JAKARTA (Arrahmah.id) - Mantan Menteri Agama Yaqut Cholil Qoumas alias Gus Yaqut yang telah ditetapkan sebagai tersangka kasus dugaan korupsi kuota haji tambahan 2024 tercatat memiliki harta kekayaan sebesar Rp13,7 miliar.
Data tersebut tercantum dalam Laporan Harta Kekayaan Penyelenggara Negara (LHKPN) yang disampaikan kepada Komisi Pemberantasan Korupsi (KPK) pada akhir masa jabatannya, yakni 20 Januari 2025.
Berdasarkan LHKPN yang dikutip dari laman e-LHKPN KPK, Jumat (9/1/2026), total harta kekayaan Yaqut mencapai Rp13.749.729.733.
Jumlah tersebut menunjukkan lonjakan signifikan dibandingkan sebelum ia menjabat sebagai Menteri Agama.
Dalam LHKPN periodik 2018, saat masih menjabat sebagai anggota DPR RI dari Fraksi Partai Kebangkitan Bangsa (PKB), Yaqut tercatat memiliki harta sebesar Rp936.396.000.
Namun, setelah dilantik Presiden Joko Widodo sebagai Menteri Agama pada 23 Desember 2020, kekayaannya meningkat tajam. Pada laporan per 31 Maret 2021, total hartanya tercatat mencapai Rp11.158.093.639.
Adapun dalam laporan terakhir, Yaqut tercatat memiliki enam bidang tanah dan bangunan yang tersebar di Rembang dan Jakarta Timur dengan nilai Rp9.520.500.000.
Selain itu, ia juga memiliki dua unit kendaraan berupa mobil Mazda CX-5 dan Toyota Alphard senilai Rp2.210.000.000.
Harta lainnya yang dilaporkan meliputi harta bergerak senilai Rp220.754.500, kas dan setara kas sebesar Rp2.598.475.233, serta utang sebesar Rp800 juta.
Sebelumnya, KPK secara resmi mengumumkan penetapan Yaqut Cholil Qoumas sebagai tersangka kasus dugaan korupsi kuota haji tambahan 2024.
Dalam perkara tersebut, KPK juga menetapkan mantan staf khusus Menteri Agama, Ishfah Abidal Aziz alias Gus Alex, sebagai tersangka.

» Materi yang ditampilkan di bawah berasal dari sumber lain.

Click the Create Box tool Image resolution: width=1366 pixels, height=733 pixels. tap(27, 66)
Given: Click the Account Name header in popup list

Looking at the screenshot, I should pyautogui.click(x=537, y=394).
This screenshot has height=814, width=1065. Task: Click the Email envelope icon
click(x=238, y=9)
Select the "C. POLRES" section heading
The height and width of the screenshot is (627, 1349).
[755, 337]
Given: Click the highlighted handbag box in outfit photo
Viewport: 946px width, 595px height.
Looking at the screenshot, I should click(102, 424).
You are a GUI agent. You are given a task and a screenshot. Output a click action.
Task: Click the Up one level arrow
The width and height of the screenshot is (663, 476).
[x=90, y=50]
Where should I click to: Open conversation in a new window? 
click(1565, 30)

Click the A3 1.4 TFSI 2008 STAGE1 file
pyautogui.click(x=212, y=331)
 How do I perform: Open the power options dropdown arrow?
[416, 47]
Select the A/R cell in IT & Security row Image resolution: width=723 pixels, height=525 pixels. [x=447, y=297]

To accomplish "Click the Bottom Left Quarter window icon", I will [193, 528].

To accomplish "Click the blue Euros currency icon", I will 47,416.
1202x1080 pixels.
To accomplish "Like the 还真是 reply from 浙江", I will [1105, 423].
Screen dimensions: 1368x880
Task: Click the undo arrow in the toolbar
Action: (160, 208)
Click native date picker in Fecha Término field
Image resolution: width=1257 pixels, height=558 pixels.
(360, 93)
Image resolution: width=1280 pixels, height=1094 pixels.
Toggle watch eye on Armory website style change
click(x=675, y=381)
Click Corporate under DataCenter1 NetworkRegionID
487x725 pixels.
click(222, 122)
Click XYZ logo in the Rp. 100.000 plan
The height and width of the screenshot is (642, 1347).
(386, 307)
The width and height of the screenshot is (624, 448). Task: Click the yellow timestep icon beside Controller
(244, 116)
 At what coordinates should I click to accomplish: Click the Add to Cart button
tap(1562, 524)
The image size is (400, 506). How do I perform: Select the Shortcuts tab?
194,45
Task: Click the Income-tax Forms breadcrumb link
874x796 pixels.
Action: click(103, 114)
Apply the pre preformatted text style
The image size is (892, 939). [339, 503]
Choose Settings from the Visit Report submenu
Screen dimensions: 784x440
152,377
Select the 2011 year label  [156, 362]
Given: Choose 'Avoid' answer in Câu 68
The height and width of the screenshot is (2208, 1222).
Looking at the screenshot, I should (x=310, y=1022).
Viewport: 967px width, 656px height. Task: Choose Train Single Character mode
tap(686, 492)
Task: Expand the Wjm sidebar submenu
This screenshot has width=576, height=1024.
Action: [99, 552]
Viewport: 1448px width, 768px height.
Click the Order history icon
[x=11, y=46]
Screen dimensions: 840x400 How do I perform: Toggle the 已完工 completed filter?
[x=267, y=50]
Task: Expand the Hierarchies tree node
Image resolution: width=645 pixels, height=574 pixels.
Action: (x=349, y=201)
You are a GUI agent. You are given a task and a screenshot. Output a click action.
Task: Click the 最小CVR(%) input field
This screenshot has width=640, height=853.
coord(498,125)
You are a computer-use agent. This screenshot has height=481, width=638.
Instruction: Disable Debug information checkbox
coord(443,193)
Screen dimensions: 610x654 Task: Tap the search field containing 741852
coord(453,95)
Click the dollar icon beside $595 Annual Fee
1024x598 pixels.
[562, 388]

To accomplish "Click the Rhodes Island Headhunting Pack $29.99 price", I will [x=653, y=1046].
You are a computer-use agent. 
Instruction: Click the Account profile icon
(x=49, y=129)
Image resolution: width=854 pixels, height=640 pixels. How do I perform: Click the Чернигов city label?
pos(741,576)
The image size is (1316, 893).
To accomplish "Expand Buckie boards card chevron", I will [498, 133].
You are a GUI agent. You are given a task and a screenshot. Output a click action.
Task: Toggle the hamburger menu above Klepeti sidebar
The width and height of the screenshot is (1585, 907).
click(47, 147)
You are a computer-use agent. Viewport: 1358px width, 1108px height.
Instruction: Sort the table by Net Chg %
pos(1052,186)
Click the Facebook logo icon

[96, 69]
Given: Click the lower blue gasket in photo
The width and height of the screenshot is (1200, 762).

“Penetapan tersangka dilakukan kemarin, Kamis 8 Januari 2026,” ujar Juru Bicara KPK, Budi Prasetyo, di Gedung Merah Putih KPK, Kuningan, Jakarta Selatan, Jumat (9/1/2026).
Keduanya dijerat dengan Pasal 2 dan Pasal 3 Undang-Undang Pemberantasan Tindak Pidana Korupsi (Tipikor).
Meski demikian, hingga saat ini KPK belum melakukan penahanan terhadap Yaqut maupun Gus Alex.